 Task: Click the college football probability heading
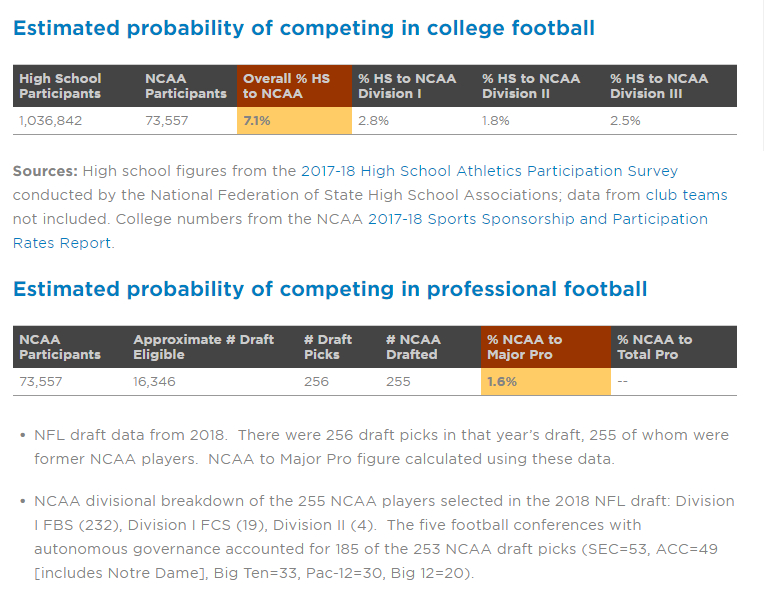click(x=304, y=28)
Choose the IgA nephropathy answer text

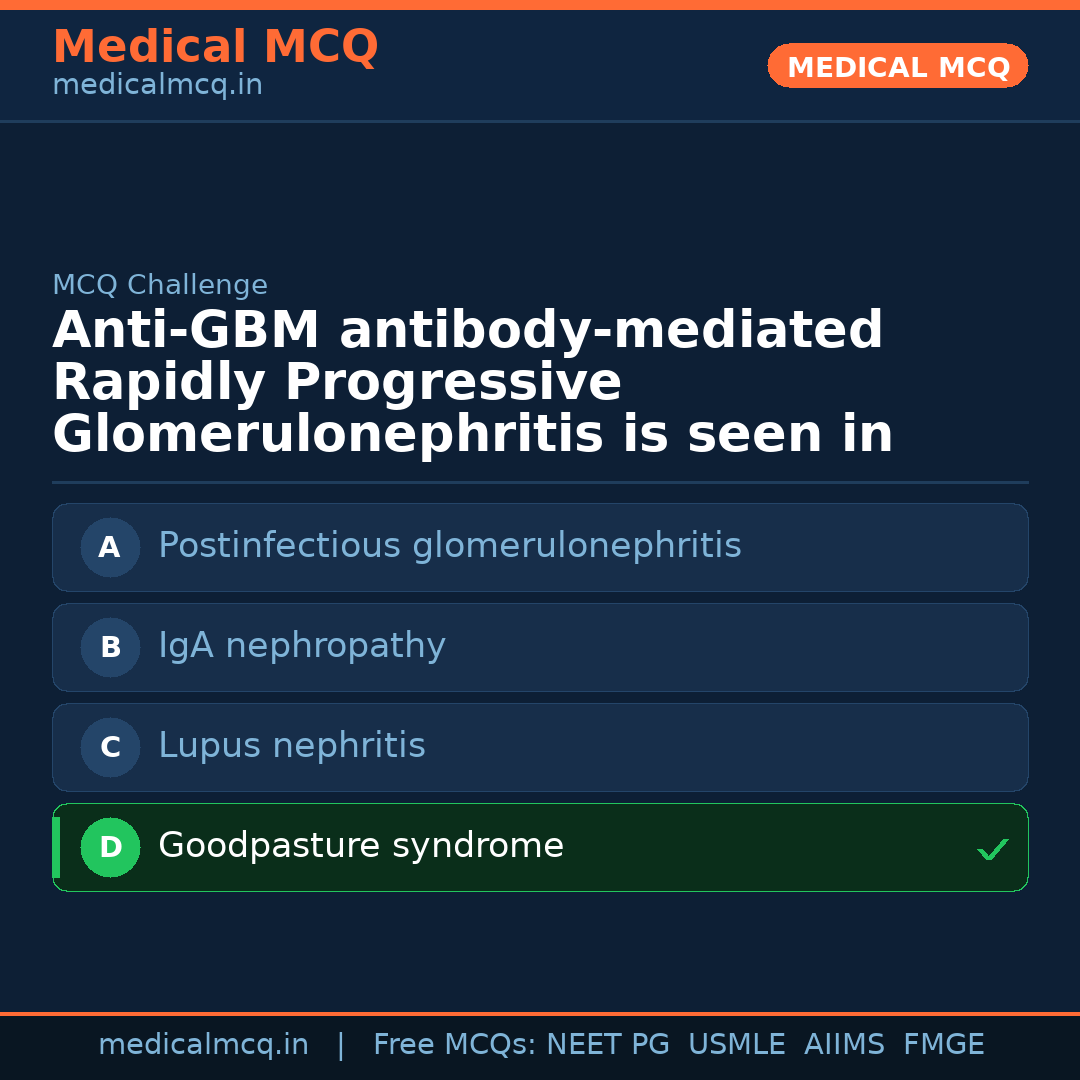point(301,646)
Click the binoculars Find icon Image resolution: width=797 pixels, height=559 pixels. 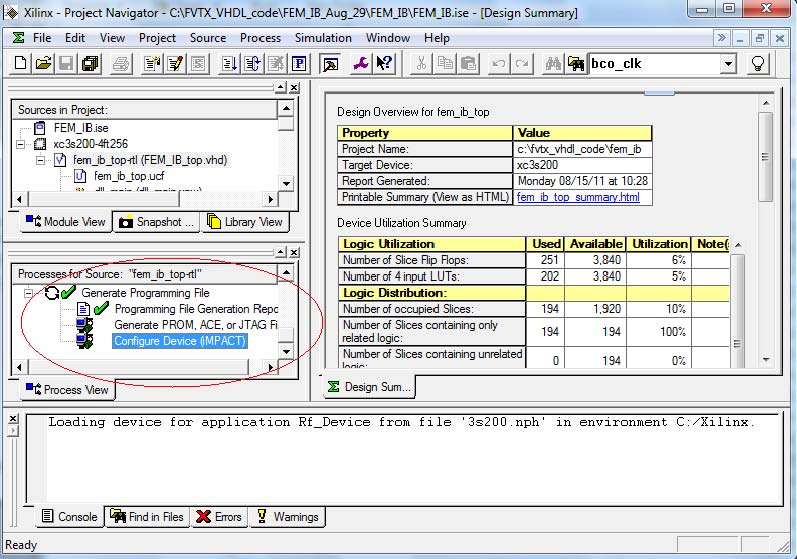pos(551,64)
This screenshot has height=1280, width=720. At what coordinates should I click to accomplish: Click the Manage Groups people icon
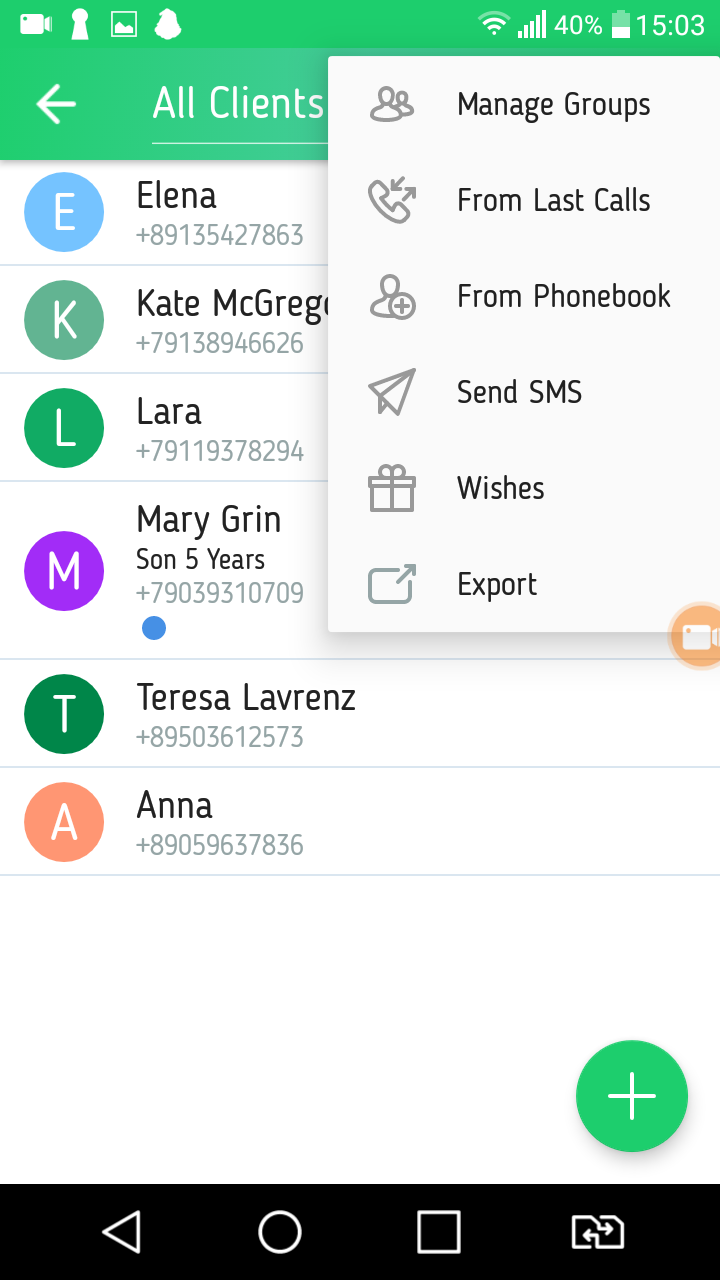tap(391, 104)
☆ ☆ ☆ ☆ ☆ ☆ ☆
◆ What is needed
Write out, with no pictures, only the lines from the line containing "This screenshot has" through the last line of the listing above, exactly and with both ends included.

◆ Task solution
This screenshot has height=1280, width=720. At what coordinates should I click to accomplish: Click the Manage Groups people icon
tap(391, 104)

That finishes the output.